The next step was trying the C front end.

https://github.com/spacewalk01/tensorrt-openpose

It seems to be intended for windows only.  

The 1st step is converting the model from pytorch to onnx format.

python3 convert2onnx.py -i ../trt_pose/tasks/human_pose/resnet18_baseline_att_224x224_A_epoch_249.pth -o trt_pose.onnx

The wheels fall off when he continues with converting the onnx model to a TensorRT engine.  The conversion to an engine is where the use of 16 bit float starts.

<tensorrt_path>/bin/trtexec.exe --onnx=trt_pose.onnx --explicitBatch --saveEngine=trt_pose_fp16.engine --fp16

It's a bit vague on where to get trtexec.exe for the jetson.  Then, trying to compile anything with TensorrtPoseNet.h falls over with too many errors.

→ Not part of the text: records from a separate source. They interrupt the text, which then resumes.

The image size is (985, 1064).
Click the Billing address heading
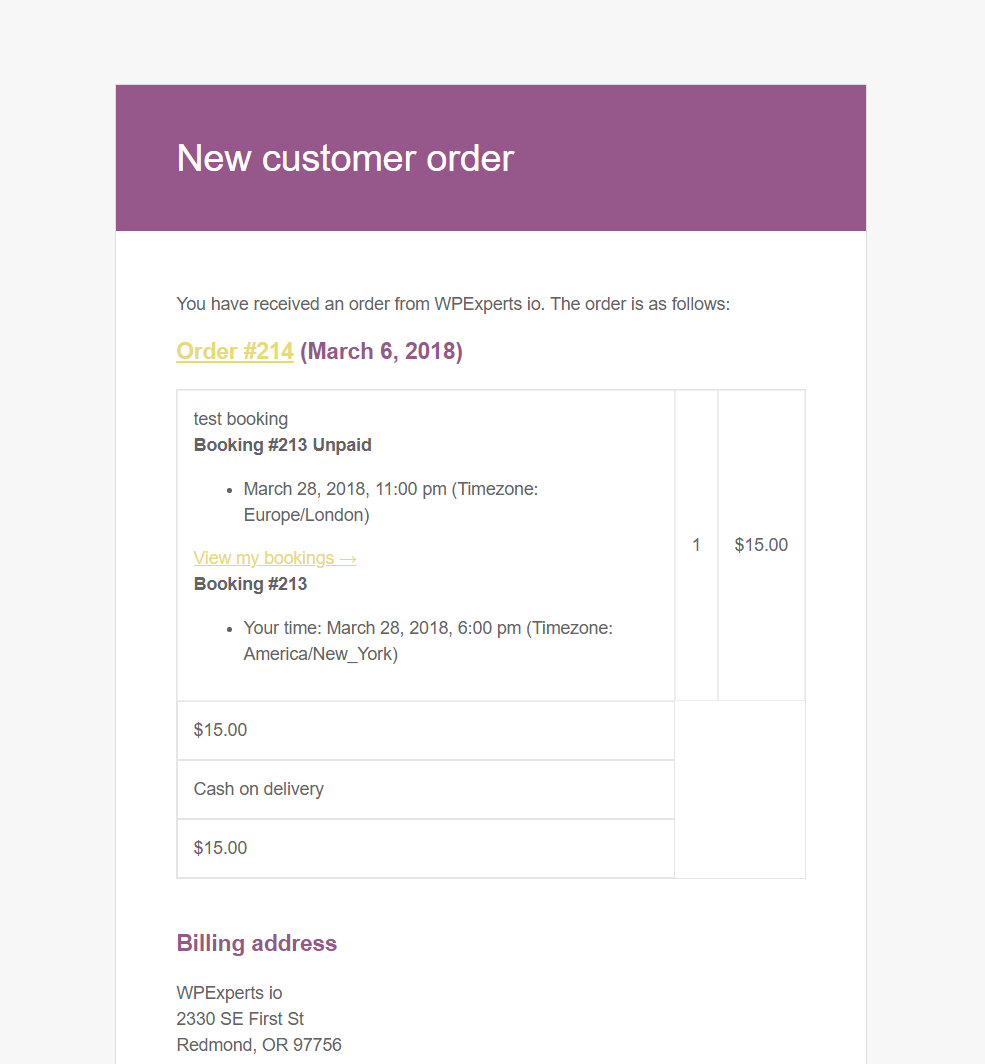[257, 943]
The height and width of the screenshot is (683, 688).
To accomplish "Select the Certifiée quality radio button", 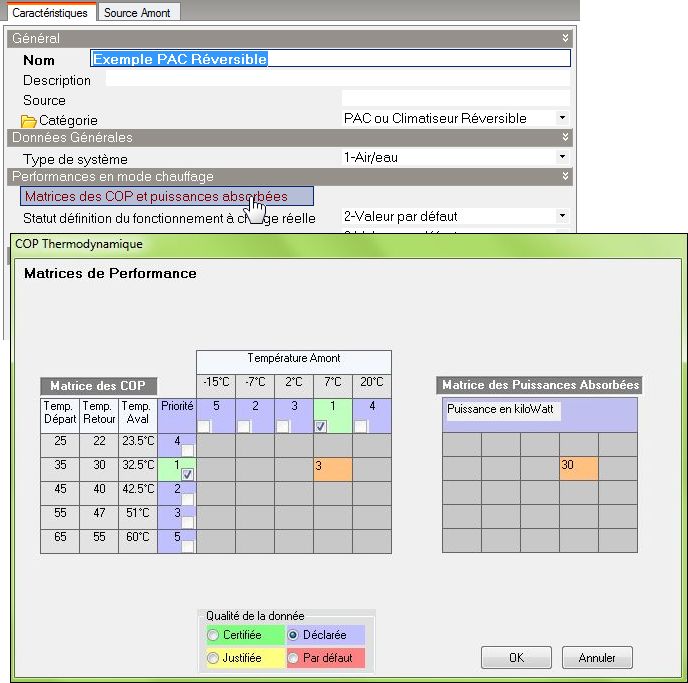I will click(212, 635).
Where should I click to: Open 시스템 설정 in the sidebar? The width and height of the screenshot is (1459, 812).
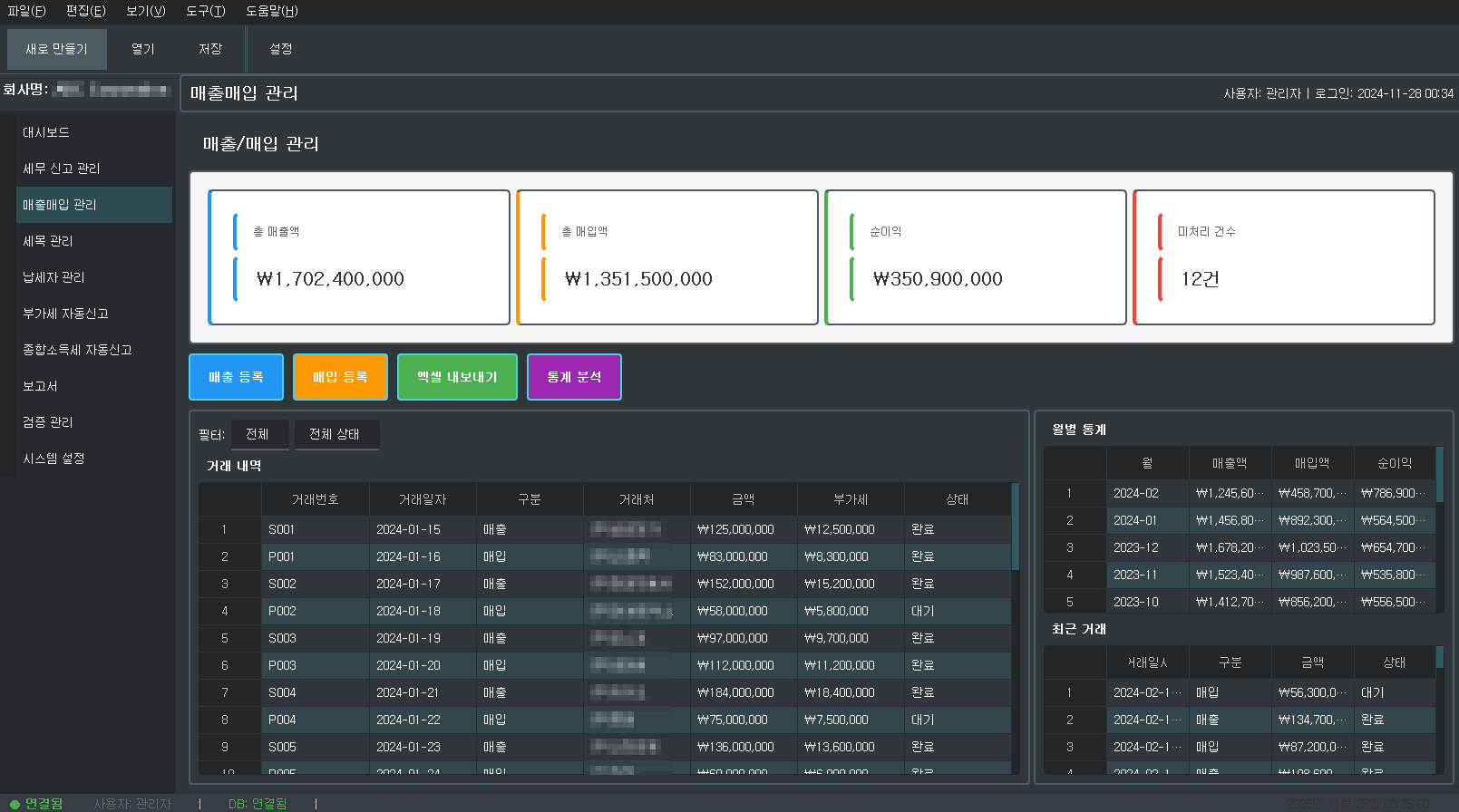click(x=53, y=459)
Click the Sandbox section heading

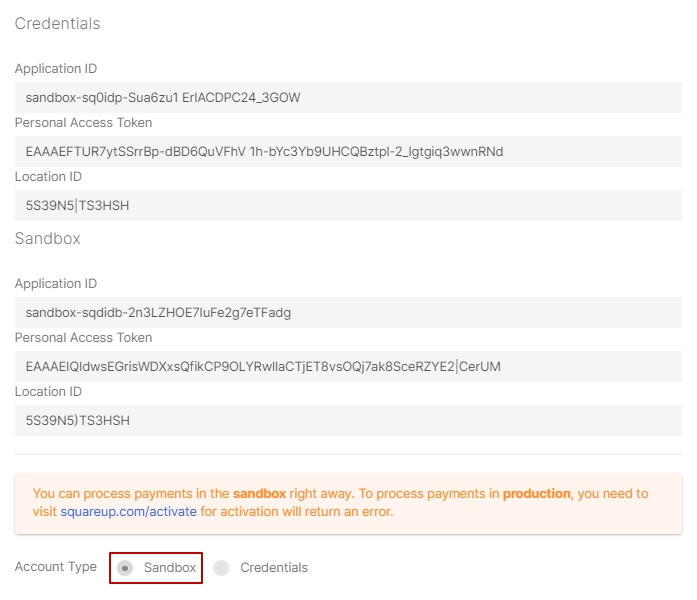(x=47, y=239)
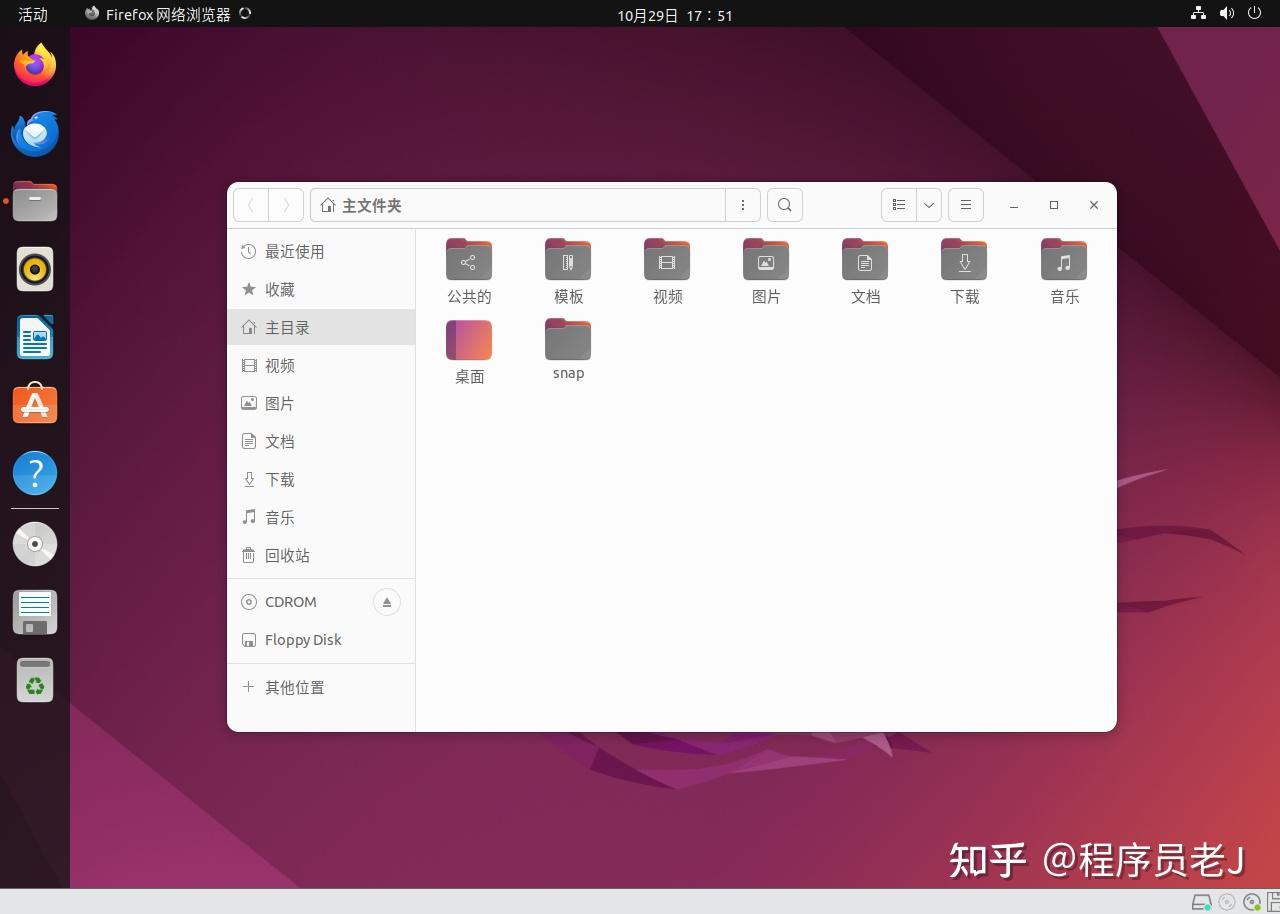The height and width of the screenshot is (914, 1280).
Task: Select Floppy Disk in the sidebar
Action: pos(302,639)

Fortunately, there are enough bread crumbs in the tensorrt-openpose code to directly call into tensorrt's C API.  The general idea is to convert an ONNX model to a TensorRT "engine", then connect the inputs & outputs, then call IExecutionContext::enqueue to process frames.  

The C version ran at 12fps at the same resolution as the python version, used half the memory, but was equally short of the original openpose in robustness.  There are ways to convert the openpose caffe model to a pytorch model, to a onnx model, to a TensorRT engine.  The trick is converting all the inputs & outputs.